Further, supervised randomization includes the following two cases:

case 1: if the encoding particles are feasible solution particles, the selected quantiles do not contain the quantiles where the privacy data sets are located; since the private data set is fixedly stored, the storage location of the private data set cannot be changed.

Case 2: and if the encoding particles are not feasible particles, the selected quantile is the corresponding quantile of the overload data center encoding. The data layout scheme corresponding to the infeasible solution particle may have a plurality of overloaded data centers, and the bit corresponding to one overloaded data center code is randomly selected to perform a mutation operation, so that the infeasible solution particle may be mutated into a feasible solution particle.

By adopting the technical scheme, the data layout characteristics in a mixed cloud environment are considered, the dependence relationship among scientific workflow data is combined, and the influence of factors such as bandwidth among cloud data centers, the number and capacity of private cloud data centers and the like on transmission delay is considered; by introducing the crossover operator and the mutation operator of the genetic algorithm, the problem of premature convergence of the particle swarm optimization algorithm is avoided, the diversity of population evolution is improved, the data transmission delay is effectively compressed, and the scientific workflow data transmission delay in the mixed cloud environment is effectively reduced.

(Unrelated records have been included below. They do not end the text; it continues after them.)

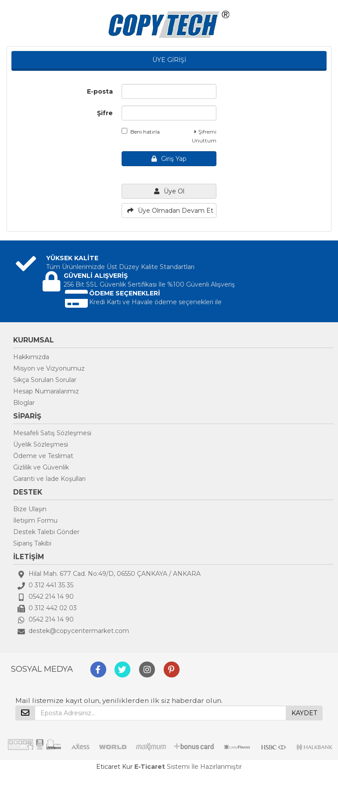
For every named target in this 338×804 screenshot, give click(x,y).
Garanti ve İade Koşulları (49, 479)
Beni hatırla (141, 131)
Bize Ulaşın (30, 509)
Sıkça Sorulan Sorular (44, 380)
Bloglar (24, 403)
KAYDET (304, 713)
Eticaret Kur (114, 767)
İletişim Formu (35, 520)
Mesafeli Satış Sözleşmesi (52, 433)
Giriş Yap (169, 159)
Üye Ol (169, 191)
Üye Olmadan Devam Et (170, 211)
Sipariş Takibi (32, 543)
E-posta (100, 91)
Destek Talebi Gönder (46, 532)
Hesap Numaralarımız (46, 391)
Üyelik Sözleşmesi (40, 444)
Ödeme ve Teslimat (43, 456)
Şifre (105, 113)
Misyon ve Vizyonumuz (49, 368)
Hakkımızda (31, 357)
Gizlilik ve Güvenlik (41, 467)
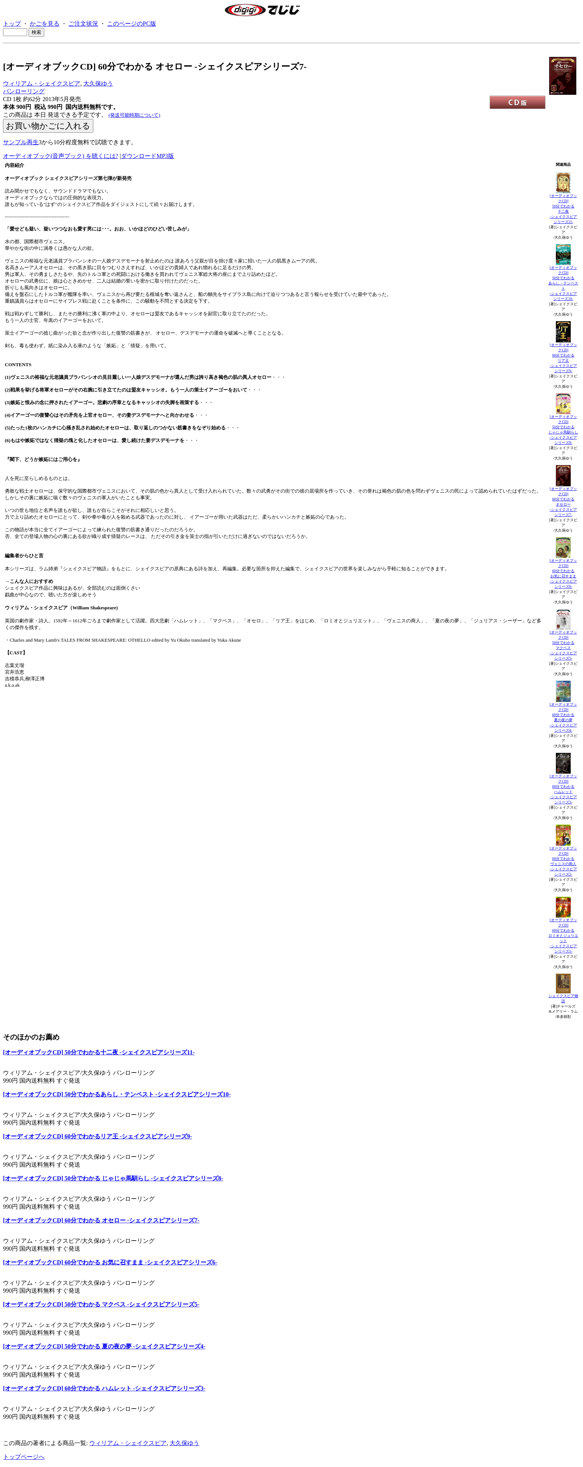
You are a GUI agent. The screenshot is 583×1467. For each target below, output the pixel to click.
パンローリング (24, 91)
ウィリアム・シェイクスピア (41, 83)
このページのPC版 (131, 23)
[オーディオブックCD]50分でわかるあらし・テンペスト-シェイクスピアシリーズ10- (563, 283)
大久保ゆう (98, 83)
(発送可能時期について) (134, 115)
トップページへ (24, 1457)
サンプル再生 (21, 142)
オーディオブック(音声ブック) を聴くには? (60, 156)
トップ (12, 23)
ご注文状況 (83, 23)
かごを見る (44, 23)
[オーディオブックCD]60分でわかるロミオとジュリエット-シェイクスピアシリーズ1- (563, 935)
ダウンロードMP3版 (147, 156)
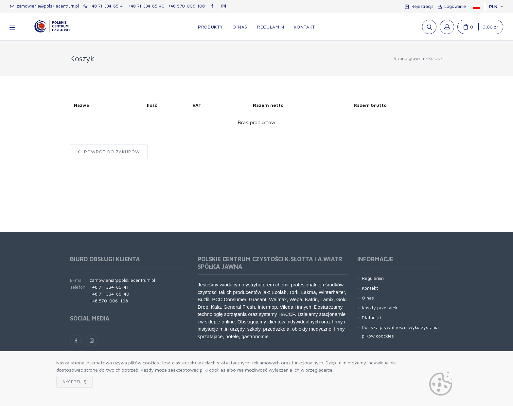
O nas (368, 297)
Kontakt (370, 288)
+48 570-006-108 (186, 6)
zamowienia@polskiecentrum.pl (44, 6)
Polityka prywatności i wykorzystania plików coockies (400, 331)
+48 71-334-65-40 (147, 6)
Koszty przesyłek (380, 307)
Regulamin (373, 278)
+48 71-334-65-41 (104, 6)
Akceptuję (74, 381)
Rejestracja (419, 6)
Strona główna (409, 58)
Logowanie (451, 6)
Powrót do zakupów (109, 151)
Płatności (371, 317)
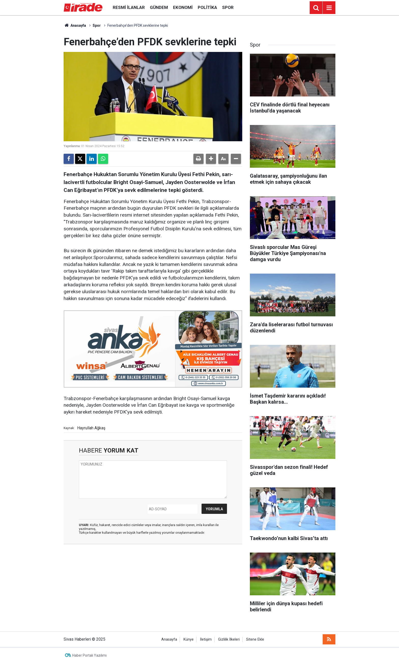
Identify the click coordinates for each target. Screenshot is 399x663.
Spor (228, 7)
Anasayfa (75, 25)
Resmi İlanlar (129, 7)
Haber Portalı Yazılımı (89, 655)
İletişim (206, 639)
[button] (211, 159)
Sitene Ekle (255, 639)
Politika (207, 7)
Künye (188, 639)
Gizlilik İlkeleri (229, 639)
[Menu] (329, 8)
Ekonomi (183, 7)
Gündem (159, 7)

In order to compress the scale of the scientific workflow data, the method firstly carries out preprocessing operation on the scientific workflow data, and improves the execution efficiency of a later-stage data layout strategy; the problem of premature convergence of a particle swarm optimization algorithm for solving the NP-hard problem in the prior art is avoided, the diversity of population evolution is improved, and the distribution transmission delay of scientific workflow data is optimized.

Drawings

The invention is described in further detail below with reference to the accompanying drawings and the detailed description;

FIG. 1 is a scientific workflow diagram of the present invention;

FIG. 2 is one example of a data layout for a scientific workflow of the present invention;

FIG. 3 is a second example of a data layout for a scientific workflow of the present invention; FIG. 4 is a flow chart of the algorithm of the present invention;

FIG. 5 is a schematic diagram of the compressed 'one-way data cut edge' of the preprocessing process of the present invention;

FIG. 6 is a structure of Epigenomics workflow before and after pretreatment according to the present invention;

FIG. 7 is a diagram of an example of data layout particle encoding according to the present invention;

FIG. 8 is a cross-operator graph of the individual cognitive factors and global cognitive factors of the present invention;

FIG. 9 is a diagram of the mutation operator of the inertial part of the present invention

Detailed Description

As shown in one of fig. 1 to 7, the present invention discloses a time delay optimization oriented scientific workflow data layout method in a hybrid cloud environment, and the present invention is described in detail below with reference to the accompanying drawings.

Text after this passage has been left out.